La Colombie cherche à exploiter son potentiel en termes de production pétrolière. Or, les zones de conflits qui gangrènent le pays lui rendent la tâche complexe. Jeff Mower, rédacteur chez S&P Global Platts, revient sur ce phénomène.
La Colombie dépend du pétrole
L’économie de la Colombie dépend en grande partie de sa capacité à produire du pétrole. Le pays compte près de 450 champs pétrolifères. Les droits miniers sont détenus par l’État. En témoigne le monopole de la compagnie nationale Ecopetrol sur la production de pétrole. La Colombie est un pays qui souffre encore beaucoup de la corruption, de l’économie informelle et de la fraude fiscale.
12% du PIB
Or, l’exploitation pétrolière est une ressource essentielle. Son exploitation représente également la majorité des exportations. Globalement, l’industrie pétrolière représente actuellement 12% des revenus nationaux, 34% des investissements et 56% de toutes les exportations. Concrètement, c’est 79% de la production globale qui est exportée vers l’étranger. Tout ceci contribue à financer le budget de fonctionnement du gouvernement.

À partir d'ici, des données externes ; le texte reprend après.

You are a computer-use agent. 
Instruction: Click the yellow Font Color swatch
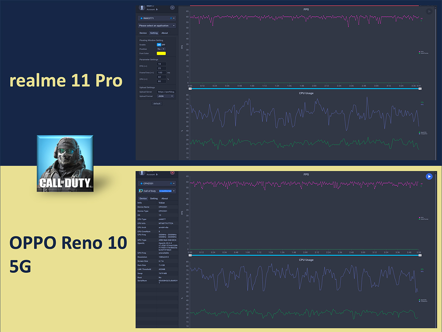pos(161,53)
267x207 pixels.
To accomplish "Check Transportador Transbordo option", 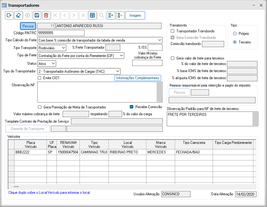I will 173,31.
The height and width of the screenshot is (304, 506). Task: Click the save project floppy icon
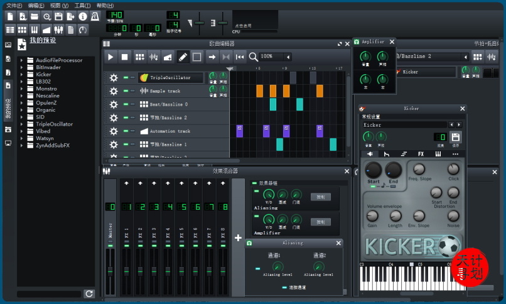pos(58,16)
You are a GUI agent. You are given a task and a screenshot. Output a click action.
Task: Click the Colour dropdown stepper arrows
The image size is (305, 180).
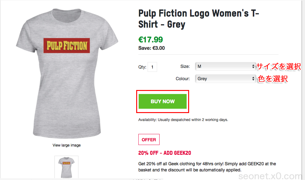[253, 79]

Toutefois, la Colombie connaît depuis quelque temps une crise énergétique. En effet, la diminution de la production de ressources fossiles fait suite à une diminution des réserves pétrolières. Les sites actuellement exploités devraient être épuisés d’ici à six ans. La production pétrolière a baissé de plus d’un million de barils par jour (b/j) en 2013 à 780.000 b/j en 2020. Selon les estimations de S&P Global Platts Analytics, cette production devrait baisser jusqu’à moins de 600.000 b/j en 2031.
Conflits avec les narcotrafiquants
Le pays connaît actuellement une récession économique sévère à la suite de la pandémie. Exploiter les ressources pétrolières pourrait être une solution pour relancer l’économie du pays. De nombreux politiciens se sont affirmés en faveur de l’augmentation de la capacité de production en tant que nécessité économique.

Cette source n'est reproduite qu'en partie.